The results of the study supported the conclusion that STZ-induced diabetes increases blood glucose level of the rats. The reason of the increase in blood glucose levels is that STZ enter into β cells of pancreas islets and then it causes toxicity and cell destroys. Toxicity and cell destroys block insulin production and secretion, and finally permanent diabetes occurs [44]. Insulin dependent glucose transporters in diabetes are not able to carry required amount of glucose into the cells due to lack of insulin. Hence, blood glucose levels of rats increase [44]. Increased blood glucose levels lead to oxidative stress [7, 8]. Based on the diabetic situation and related oxidative stress, it is expected in this study that hippocampus of the rats is affected by oxidative stress caused by diabetes and we should see changes in oxidative and anti-oxidative levels. For testing this expectation, TBARs, SOD, CAT and GSH-Px levels were compared across the groups, but the findings were not in line with the expectation since there were no significant differences between the groups in terms of TBARs, SOD, CAT and GSH-Px. These findings should be explained with care because there is a difference between control group and STZ-applied groups in terms of TBARs in spite of non-significant difference. The similar situation is valid for GSH-Px and SOD. However non-significance of the difference brings time issue into the center of discussion.

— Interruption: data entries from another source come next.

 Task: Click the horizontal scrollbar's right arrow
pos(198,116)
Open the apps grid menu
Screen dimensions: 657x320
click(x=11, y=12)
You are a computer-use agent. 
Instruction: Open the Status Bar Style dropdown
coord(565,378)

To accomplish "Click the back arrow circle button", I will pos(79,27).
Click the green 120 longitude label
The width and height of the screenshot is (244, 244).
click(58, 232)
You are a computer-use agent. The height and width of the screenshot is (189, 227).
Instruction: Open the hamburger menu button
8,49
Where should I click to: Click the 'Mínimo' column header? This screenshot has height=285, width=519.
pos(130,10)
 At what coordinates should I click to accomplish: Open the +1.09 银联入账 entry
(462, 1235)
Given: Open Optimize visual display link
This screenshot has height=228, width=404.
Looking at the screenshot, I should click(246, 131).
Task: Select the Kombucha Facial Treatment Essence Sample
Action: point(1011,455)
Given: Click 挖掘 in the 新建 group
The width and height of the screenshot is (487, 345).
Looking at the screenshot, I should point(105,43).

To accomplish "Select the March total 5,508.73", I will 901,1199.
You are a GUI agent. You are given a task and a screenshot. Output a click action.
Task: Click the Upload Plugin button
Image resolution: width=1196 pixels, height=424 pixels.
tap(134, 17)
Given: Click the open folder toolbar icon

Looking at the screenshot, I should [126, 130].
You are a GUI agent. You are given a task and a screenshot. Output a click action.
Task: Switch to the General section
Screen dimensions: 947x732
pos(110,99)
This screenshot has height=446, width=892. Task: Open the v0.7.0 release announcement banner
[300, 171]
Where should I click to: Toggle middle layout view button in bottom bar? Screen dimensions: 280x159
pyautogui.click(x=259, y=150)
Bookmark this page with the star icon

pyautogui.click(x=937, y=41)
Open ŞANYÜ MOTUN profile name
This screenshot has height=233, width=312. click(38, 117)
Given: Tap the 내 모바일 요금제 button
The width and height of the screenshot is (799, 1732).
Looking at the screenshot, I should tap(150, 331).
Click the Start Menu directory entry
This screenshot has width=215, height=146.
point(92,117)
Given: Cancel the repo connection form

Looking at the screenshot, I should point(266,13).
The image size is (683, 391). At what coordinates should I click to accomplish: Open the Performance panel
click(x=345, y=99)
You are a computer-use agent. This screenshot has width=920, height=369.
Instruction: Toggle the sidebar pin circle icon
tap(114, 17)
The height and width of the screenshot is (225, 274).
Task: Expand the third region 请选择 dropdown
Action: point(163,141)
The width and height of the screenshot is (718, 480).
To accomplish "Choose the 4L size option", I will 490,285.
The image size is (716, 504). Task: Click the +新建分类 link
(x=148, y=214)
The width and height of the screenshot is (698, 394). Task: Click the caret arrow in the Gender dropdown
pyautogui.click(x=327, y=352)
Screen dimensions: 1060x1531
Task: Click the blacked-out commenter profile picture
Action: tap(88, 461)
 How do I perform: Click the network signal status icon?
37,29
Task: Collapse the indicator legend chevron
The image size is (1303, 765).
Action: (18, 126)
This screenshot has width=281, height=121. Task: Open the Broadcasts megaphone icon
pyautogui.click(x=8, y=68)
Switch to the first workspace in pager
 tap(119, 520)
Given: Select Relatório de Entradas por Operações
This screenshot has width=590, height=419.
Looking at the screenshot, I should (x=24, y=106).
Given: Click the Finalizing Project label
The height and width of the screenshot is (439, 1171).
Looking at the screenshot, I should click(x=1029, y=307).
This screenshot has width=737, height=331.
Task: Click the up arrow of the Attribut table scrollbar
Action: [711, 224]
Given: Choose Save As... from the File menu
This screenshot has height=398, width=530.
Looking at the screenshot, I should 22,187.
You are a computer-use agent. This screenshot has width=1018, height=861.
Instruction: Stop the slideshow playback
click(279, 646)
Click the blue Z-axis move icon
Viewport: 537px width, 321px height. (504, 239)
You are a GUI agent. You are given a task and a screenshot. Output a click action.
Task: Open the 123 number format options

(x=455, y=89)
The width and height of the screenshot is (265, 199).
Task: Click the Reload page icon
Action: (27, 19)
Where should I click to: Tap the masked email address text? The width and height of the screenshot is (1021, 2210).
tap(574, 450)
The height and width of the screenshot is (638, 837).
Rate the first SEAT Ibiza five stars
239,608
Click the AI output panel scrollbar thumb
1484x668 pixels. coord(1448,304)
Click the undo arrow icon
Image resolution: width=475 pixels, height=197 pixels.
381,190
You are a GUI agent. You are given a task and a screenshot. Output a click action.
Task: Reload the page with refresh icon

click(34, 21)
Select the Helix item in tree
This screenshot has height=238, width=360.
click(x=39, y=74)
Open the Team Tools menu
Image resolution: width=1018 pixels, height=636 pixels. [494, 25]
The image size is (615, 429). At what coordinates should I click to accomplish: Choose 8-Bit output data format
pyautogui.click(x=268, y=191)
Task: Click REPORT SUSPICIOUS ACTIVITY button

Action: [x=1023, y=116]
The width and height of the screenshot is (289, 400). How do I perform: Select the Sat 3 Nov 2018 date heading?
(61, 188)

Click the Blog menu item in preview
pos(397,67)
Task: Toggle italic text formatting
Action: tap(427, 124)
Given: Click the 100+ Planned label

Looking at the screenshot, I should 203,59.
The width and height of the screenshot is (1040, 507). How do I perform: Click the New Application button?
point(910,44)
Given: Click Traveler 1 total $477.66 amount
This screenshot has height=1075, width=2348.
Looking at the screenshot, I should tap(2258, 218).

In the literature, it is shown that lipid peroxidation in rat brain needs time [45]. The findings of the previous studies explained that deficits in brain by chronic diabetes can be seen after 12 week-period [46-50].

Some of the studies support the conclusion that GSH-Px, CAT and SOD levels are not different from control group in diabetes studies while the others advocate that GSH-Px, CAT and SOD levels are different from control group in diabetes studies [45, 51-53]. We advocate second conclusion but there is a need to make the applications for more time. In the following studies there is a need to compare the groups after making the applications for longer time interval. As another suggestion application of propolis should be done by gavage into the stomach.